One situation has repeatedly been shown to be unhelpful – when multiple diseases are being targeted for eradication simultaneously. The World Health Organization (WHO)s smallpox eradication campaign was almost derailed on several occasions by the simultaneous (larger) WHO malaria eradication campaign.5 Although the diseases themselves are very different, those who are expected to fund, organise and deliver elimination or eradication efforts in the field are often the same people. This eradication cannibalism is a real risk at present, with multiple neglected tropical diseases setting highly ambitious elimination targets at the same time as we are struggling to complete polio eradication.13 Only if a disease is sufficiently small (in funding terms) and geographically distinct that it will not materially interfere with either resource or organisation is this not a risk; positive examples are the highly successful and focussed Guinea worm eradication campaign in Africa14 and onchocerciasis elimination in the Americas.15

Finally, it is worth pointing out the difficulties of mathematically modelling the final stages of eradication.
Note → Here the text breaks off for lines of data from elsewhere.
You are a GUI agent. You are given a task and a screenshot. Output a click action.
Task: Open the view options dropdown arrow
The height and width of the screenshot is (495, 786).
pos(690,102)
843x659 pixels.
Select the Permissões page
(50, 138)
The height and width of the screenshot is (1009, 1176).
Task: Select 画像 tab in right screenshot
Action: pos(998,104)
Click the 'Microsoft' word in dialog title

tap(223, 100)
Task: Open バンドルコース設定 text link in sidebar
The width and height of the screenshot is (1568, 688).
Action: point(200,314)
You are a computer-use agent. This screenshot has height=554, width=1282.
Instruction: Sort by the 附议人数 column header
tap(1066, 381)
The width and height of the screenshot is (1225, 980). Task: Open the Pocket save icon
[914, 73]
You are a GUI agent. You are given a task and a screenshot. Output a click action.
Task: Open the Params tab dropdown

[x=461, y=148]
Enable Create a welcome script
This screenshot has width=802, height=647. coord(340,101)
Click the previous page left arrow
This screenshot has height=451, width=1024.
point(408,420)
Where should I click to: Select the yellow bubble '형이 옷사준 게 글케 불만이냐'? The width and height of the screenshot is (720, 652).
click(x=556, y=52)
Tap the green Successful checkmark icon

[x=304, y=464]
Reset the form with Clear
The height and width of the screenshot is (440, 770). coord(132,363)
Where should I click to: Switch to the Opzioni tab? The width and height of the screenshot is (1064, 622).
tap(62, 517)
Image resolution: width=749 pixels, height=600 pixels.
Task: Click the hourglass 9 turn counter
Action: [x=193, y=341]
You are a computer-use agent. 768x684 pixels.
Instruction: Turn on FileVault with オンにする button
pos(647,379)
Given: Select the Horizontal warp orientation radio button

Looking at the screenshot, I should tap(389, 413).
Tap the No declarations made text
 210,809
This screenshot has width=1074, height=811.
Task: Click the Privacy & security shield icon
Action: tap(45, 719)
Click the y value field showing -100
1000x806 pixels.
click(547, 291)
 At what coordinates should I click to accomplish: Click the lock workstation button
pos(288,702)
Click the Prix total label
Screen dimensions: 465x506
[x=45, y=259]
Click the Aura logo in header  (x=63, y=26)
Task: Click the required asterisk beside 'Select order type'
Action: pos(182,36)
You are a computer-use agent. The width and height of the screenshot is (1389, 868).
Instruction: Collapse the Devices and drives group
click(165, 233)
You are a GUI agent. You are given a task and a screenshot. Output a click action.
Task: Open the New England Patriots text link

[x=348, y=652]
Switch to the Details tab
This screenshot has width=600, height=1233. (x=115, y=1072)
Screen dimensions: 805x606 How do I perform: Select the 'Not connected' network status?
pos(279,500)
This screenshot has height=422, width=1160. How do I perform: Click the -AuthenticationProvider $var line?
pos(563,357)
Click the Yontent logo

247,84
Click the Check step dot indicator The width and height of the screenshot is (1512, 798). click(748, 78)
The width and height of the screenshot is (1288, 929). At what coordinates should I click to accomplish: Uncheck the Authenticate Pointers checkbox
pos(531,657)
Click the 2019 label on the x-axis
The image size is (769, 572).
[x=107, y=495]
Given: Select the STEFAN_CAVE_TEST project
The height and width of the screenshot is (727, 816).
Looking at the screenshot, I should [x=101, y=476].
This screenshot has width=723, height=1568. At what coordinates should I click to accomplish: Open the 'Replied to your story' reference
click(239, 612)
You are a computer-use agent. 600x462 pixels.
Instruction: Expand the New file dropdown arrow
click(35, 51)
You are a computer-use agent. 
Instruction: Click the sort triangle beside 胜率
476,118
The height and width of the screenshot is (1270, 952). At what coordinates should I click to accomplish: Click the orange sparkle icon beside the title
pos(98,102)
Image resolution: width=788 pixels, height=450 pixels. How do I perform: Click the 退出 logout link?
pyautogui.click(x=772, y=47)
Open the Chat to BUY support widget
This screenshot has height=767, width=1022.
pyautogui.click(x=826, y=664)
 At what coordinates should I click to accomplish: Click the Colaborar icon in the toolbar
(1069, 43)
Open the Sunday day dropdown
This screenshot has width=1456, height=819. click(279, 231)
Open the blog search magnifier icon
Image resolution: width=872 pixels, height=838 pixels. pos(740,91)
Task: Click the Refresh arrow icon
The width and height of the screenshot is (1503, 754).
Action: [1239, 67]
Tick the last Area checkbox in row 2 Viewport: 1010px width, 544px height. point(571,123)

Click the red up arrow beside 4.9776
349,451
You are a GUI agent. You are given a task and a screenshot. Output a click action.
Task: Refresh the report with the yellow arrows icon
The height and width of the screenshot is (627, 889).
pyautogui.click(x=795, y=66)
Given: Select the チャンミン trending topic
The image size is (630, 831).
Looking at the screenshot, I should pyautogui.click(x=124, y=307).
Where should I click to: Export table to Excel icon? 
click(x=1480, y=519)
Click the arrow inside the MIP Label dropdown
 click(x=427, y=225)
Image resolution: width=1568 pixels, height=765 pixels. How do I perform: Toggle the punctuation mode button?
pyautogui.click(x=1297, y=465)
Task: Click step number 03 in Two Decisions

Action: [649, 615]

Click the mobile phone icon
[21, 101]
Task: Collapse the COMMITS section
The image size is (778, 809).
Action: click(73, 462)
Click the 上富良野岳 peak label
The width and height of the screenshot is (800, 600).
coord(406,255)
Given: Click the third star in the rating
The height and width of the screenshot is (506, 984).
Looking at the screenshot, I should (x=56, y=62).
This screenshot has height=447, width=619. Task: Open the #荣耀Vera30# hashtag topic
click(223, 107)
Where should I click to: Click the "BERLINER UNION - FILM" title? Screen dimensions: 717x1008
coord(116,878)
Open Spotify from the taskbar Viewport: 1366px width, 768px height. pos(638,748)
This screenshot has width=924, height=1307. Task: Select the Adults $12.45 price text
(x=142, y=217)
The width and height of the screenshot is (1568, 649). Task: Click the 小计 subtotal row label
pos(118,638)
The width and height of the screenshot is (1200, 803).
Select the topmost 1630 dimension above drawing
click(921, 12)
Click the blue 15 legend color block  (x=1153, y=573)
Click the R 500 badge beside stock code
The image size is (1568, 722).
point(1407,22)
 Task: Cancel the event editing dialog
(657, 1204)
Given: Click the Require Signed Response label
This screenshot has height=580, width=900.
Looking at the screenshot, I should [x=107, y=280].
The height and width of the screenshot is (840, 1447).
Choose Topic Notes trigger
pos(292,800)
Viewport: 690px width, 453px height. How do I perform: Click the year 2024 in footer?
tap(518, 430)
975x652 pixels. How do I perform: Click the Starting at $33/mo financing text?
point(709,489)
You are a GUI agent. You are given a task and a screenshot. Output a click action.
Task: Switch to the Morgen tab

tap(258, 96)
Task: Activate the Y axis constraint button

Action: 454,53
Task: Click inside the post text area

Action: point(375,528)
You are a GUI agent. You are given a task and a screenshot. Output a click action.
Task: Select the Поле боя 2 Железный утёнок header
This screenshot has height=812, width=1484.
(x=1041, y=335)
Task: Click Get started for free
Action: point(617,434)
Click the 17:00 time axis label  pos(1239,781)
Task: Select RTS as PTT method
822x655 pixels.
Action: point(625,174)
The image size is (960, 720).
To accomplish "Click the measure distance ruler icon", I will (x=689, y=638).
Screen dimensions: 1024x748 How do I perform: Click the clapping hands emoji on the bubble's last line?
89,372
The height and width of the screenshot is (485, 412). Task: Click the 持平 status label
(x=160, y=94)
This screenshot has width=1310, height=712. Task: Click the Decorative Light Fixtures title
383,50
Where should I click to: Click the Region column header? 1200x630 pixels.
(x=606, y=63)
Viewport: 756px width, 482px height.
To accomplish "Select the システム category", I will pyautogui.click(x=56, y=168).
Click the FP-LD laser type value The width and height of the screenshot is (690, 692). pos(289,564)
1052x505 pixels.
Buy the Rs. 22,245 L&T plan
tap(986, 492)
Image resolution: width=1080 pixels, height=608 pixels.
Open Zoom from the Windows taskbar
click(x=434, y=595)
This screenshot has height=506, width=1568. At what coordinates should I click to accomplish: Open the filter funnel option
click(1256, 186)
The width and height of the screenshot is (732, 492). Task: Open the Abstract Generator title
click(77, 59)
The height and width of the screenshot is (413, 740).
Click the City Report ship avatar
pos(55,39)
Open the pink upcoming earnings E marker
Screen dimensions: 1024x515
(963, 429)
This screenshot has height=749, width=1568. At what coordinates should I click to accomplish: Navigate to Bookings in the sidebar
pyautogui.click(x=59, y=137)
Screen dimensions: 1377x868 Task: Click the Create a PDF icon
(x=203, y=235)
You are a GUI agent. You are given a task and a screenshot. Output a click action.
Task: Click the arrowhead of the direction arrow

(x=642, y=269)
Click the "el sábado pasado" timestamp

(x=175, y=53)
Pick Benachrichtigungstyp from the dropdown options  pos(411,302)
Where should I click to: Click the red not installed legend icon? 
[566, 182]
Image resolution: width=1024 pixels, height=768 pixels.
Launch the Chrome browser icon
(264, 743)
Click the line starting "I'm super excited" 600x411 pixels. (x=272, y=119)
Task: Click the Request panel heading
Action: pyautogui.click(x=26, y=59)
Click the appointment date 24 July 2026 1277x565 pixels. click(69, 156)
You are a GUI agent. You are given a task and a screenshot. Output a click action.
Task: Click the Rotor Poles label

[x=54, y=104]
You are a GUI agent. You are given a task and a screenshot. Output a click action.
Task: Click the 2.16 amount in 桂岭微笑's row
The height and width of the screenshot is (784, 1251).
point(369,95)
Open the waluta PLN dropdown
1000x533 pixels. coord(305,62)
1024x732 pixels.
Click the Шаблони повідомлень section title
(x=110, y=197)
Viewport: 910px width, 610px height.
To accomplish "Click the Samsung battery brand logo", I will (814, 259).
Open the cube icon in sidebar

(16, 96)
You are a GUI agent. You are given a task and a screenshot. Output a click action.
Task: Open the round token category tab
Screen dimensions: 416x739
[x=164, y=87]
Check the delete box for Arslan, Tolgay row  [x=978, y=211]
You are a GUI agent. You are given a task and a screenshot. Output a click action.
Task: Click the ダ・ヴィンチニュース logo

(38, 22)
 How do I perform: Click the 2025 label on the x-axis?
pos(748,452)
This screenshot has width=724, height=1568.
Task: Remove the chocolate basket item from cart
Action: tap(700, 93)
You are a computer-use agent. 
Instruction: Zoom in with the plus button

In the final stages of successful eradication campaigns, we end up with multiple islands of ongoing transmission with very different transmission intensities, of unknown size and, sometimes, with new routes of transmission and reservoirs. Even more importantly, social and organisational factors become increasingly dominant as eradication continues, and these are almost impossible to model reliably.

Conclusions

The energy, innovation and resources involved in eradication campaigns have helped inspire radical advances in controlling infectious diseases and continue to do so. By definition, eradication attracts bold thinkers. Smallpox and rinderpest show that it can be done – and that, under some circumstances, it is the right thing to do. However, unless we are very selective, eradication can distort public health priorities. A failed eradication campaign at best is a colossal waste of resources and at worst can set back control by many years. DA Henderson, the leader of the successful smallpox eradication campaign, said, I believe it is critical we should not be blinded to a range of new public health paradigms by staring too fixedly at the blinding beacon of a few eradication dreams.16

To achieve eradication you need good technology, the maths must be right and, above all, the social, economic and political science for the endgame must be there before we start. Calling for eradication is easy, achieving it is not, and it will take a long time – always longer than planned and with most efforts in the final mile when political support begins to evaporate. When eradication works, it leads to large investments producing indefinite gains. Trying and failing eradication is costly,17 pulls resources from other priorities, breeds cynicism and may destroy good control programmes. The key, therefore, is not to call for it where we cannot achieve it, and, for most diseases, we cannot. Once committed to a few sensible and achievable targets for eradication, determination, organisation, stoicism, deep pockets for a very long haul, innovation and flexibility are essential.